Performance insights:

enter image description here

I already disabled the deprecated query cache and adaptive hash index, because they are all mutex-governed and don't help our INSERT ON DUPLICATE KEY UPDATE heavy workload.

So, what is the resource governed by wait/synch/mutex/innodb/lock_mutex, and do I have control over it, either with settings or perhaps using a lower transaction isolation level?

Edit:

show engine innodb status shows:

SEMAPHORES
----------
OS WAIT ARRAY INFO: reservation count 10591578
--Thread 47139002062592 has waited at lock0lock.cc line 6415 for 0  seconds the semaphore:
Mutex at 0x2b2be1000058, Mutex LOCK_SYS created lock0lock.cc:454, lock var 1

wait has ended
--Thread 47138574509824 has waited at lock0lock.cc line 6415 for 0  seconds the semaphore:
Mutex at 0x2b2be1000058, Mutex LOCK_SYS created lock0lock.cc:454, lock var 1

wait has ended
--Thread 47136822810368 has waited at lock0lock.cc line 6342 for 0  seconds the semaphore:
Mutex at 0x2b2be1000058, Mutex LOCK_SYS created lock0lock.cc:454, lock var 1

wait has ended
--Thread 47137720436480 has waited at lock0lock.cc line 6342 for 0  seconds the semaphore:
Mutex at 0x2b2be1000058, Mutex LOCK_SYS created lock0lock.cc:454, lock var 1

and many more

Edit: also interesting in the MySQL 8 changelog, it says:

InnoDB: To improve concurrency for operations that require access to
lock queues for table and row resources, the lock system mutex
(lock_sys->mutex) was replaced by sharded latches, and lock queues
were grouped into table and page lock queue shards, with each shard
protected by a dedicated mutex. Previously, the single lock system
mutex protected all lock queues, which was a point of contention on
high-concurrency systems
. The new sharded implementation permits more
granular access to lock queues.

So am I affected by that? I'll just have to perform a 'quick' upgrade…

Best Answer

The sharded lock-sys was introduced in this commit.

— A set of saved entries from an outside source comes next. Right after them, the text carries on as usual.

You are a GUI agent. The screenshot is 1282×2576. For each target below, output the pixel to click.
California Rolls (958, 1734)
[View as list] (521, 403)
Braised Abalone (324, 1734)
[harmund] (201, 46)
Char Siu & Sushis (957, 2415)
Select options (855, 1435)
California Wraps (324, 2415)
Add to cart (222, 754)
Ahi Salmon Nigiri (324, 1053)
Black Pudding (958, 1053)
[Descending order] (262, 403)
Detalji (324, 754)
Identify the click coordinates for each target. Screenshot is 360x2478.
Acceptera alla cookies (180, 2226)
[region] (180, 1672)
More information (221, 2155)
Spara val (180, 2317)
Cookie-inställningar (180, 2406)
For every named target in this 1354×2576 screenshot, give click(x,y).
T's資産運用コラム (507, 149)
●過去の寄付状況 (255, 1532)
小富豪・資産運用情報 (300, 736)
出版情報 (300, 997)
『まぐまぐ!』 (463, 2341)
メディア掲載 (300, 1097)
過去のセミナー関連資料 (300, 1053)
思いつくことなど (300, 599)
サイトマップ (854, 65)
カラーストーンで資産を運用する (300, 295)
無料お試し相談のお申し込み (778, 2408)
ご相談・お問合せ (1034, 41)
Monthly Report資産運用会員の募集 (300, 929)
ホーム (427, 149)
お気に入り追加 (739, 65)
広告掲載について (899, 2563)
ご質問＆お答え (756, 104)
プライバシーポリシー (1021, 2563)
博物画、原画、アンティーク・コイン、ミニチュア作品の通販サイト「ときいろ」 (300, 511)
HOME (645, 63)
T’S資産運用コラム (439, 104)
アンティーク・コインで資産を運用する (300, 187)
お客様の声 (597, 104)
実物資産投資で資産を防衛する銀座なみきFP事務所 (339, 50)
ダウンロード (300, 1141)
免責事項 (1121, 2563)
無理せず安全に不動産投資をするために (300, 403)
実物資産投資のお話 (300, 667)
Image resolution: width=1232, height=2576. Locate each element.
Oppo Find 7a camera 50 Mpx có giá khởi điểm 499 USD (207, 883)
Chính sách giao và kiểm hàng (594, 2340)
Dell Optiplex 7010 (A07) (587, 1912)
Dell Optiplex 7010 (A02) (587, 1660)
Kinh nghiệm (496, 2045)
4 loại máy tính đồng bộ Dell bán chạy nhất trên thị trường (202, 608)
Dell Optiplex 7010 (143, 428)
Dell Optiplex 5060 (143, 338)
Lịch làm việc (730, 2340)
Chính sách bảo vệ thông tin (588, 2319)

They have good commit messages, which explains what lock-sys is (which is the original question I had):

WL#10314 - InnoDB: Lock-sys optimization: sharded lock_sys mutex

The Lock-sys orchestrates access to tables and rows. Each table, and each row, can be thought of as a resource, and a transaction may request access right for a resource. As two transactions operating on a single resource can lead to problems if the two operations conflict with each other, Lock-sys remembers lists of already GRANTED lock requests and checks new requests for conflicts in which case they have to start WAITING for their turn.

Lock-sys stores both GRANTED and WAITING lock requests in lists known as queues. To allow concurrent operations on these queues, we need a mechanism to latch these queues in safe and quick fashion.

In the past a single latch protected access to all of these queues. This scaled poorly, and the managment of queues become a bottleneck. In this WL, we introduce a more granular approach to latching.

So, this wasn't anything you have control over as a user, aside from reducing concurrency.

Test running the system on MySQL 8 shows a marked improvement:

Amazon performance insight showing no wait states

On a 96 core MySQL server, these are 64 queue processors (=64 processes) operating on the same table, but all on different rows (mostly updating). You can see that there is no mutex wait state anymore, aside from CPU and SQL handling, which is good.